::: AUSGANGSTEXT
Frage: Derzeit gibt es verschiedene Stimmen, die fordern "viri probati" zu Priestern zu weihen. Stehen schon Ständige Diakone bereit, zu Priestern geweiht zu werden?
Nixdorf: Ich kenne da niemanden. Aber ich arbeite im Bistum Rottenburg-Stuttgart in der Personalabteilung und kenne den Priestermangel. Wenn das Priesteramt auf diese Weise geöffnet würde, wäre das ein interessantes Experiment für die Kirche, eine gute Sache. Was das nachher für den Diakonat bedeutet, kann ich nicht abschätzen. Denn es könnte ja auch sein, dass sich der eine oder andere Diakon zum Priester weihen lassen würde, wenn er könnte. Ich glaube aber nicht, dass es viele sein werden. Der Diakonat ist wirklich ein wunderbares Amt und besitzt eine Eigenständigkeit. Man darf ihn nicht als defizitär auffassen, nach dem Motto: Männer, die Priester werden wollten, können mit dem Diakonat ihre Priesterberufung leben. Entscheidend ist als Diakon, dass ich gerne genau dieses Amt ausübe und dann auch gerne Diakon bleibe – und auch dem Priester seinen Platz lassen kann. Die meisten Diakone würden mir dabei zustimmen.
Frage: Was wünschen Sie sich für die kommenden 50 Jahre des Ständigen Diakonats für die Kirche und das Amt des Diakons?
Nixdorf: Der Diakonat ist eine echte Chance für die Kirche, gerade hier in Deutschland durch die Mischung von Diakonen im Zivilberuf und Mitbrüdern im Hauptberuf. Beide Gruppen sind derzeit etwa gleich groß. Ich glaube, dass die großzügige finanzielle Situation, die wir heute in den meisten Bistümern haben, in zehn bis 20 Jahren ganz anders als jetzt aussehen wird. Daher wird gerade der Diakon, der seinen Dienst mit Zivilberuf und Familie ausübt, ein ganz wichtiges Amt sein. Gemeinsam mit Papst Franziskus wünsche ich mir für uns Diakone, dass wir selbstbewusst und engagiert unseren Dienst tun.
::::::
::: GESPEICHERTE DATEN
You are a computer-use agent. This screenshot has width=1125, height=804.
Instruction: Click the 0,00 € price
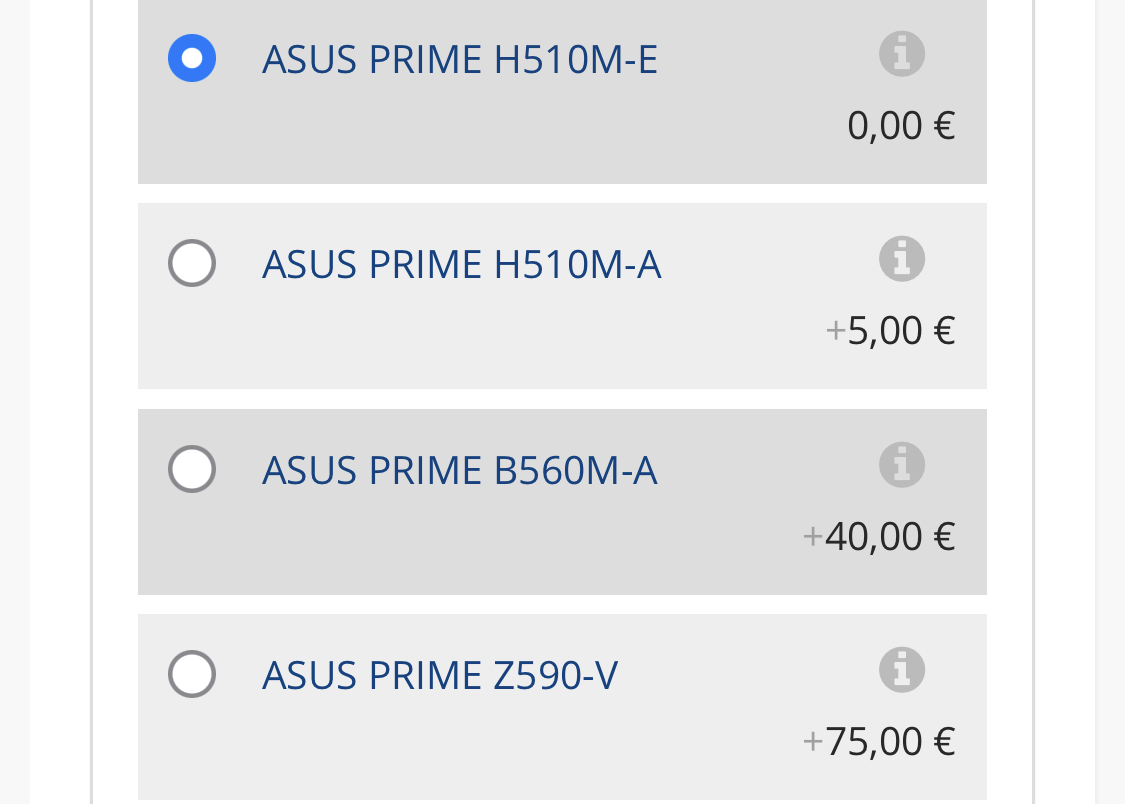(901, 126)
::::::
Schreiben Sie bitte aus dem Interview über den Ständigen Diakonat den Abschnitt von „Frage: Derzeit gibt“ bis „geweiht zu werden?“ wortgetreu ab.

**ERGEBNIS**:
Frage: Derzeit gibt es verschiedene Stimmen, die fordern "viri probati" zu Priestern zu weihen. Stehen schon Ständige Diakone bereit, zu Priestern geweiht zu werden?